> **Work instructions**: Could the data below be copied exactly, minus the pictures?

Pixel coordinate grounding data:
******************************
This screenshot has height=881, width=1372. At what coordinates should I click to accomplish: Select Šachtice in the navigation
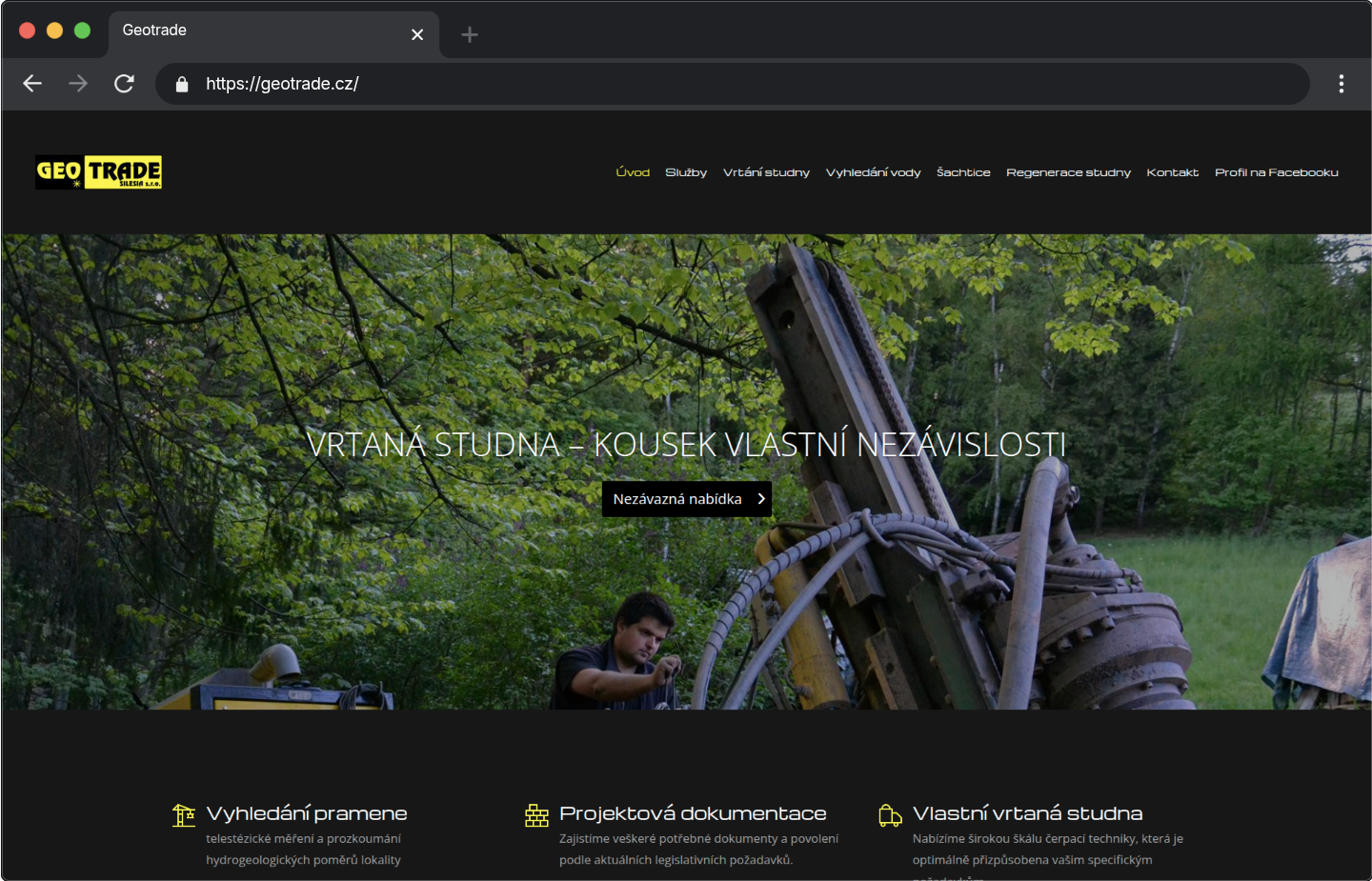[x=963, y=172]
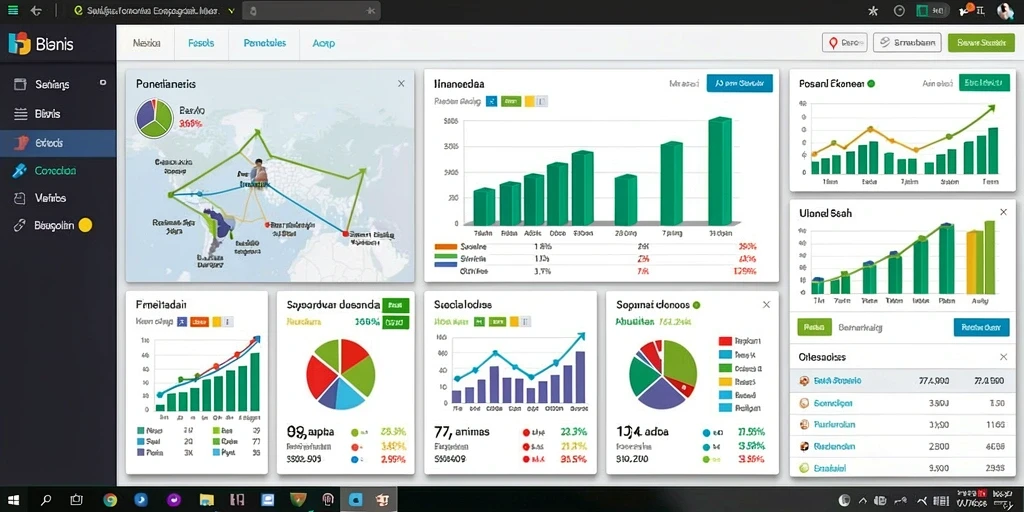Click the blue Conection sidebar icon

click(20, 170)
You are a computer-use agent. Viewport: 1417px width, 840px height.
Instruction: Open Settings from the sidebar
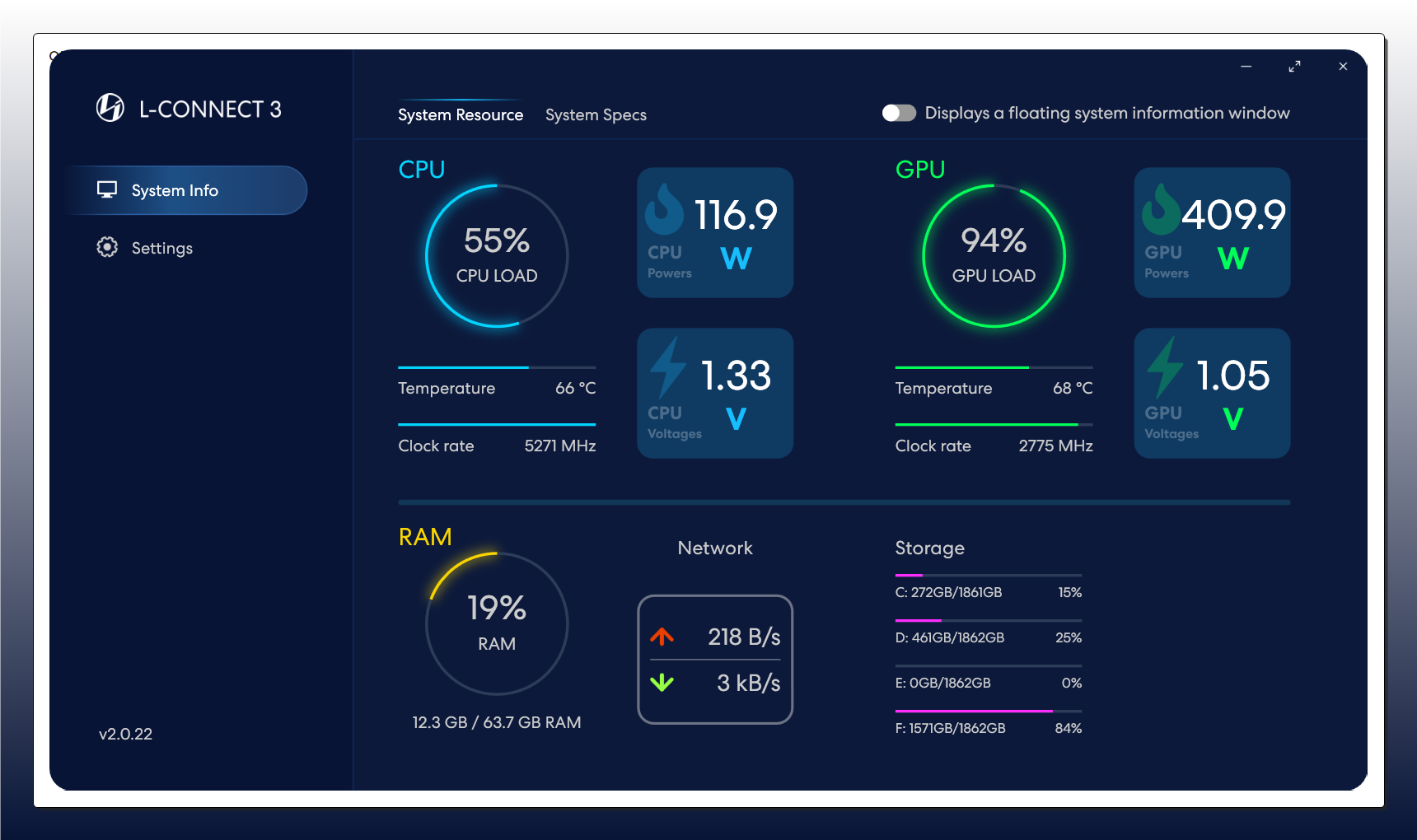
******************************
> **Reply to the task**:
This screenshot has height=881, width=1372. At what coordinates should I click to accomplish: Select Šachtice in the navigation
[x=963, y=172]
Click the blue Conection sidebar icon

click(20, 170)
You are a computer-use agent. Viewport: 1417px width, 840px height.
Instruction: Open Settings from the sidebar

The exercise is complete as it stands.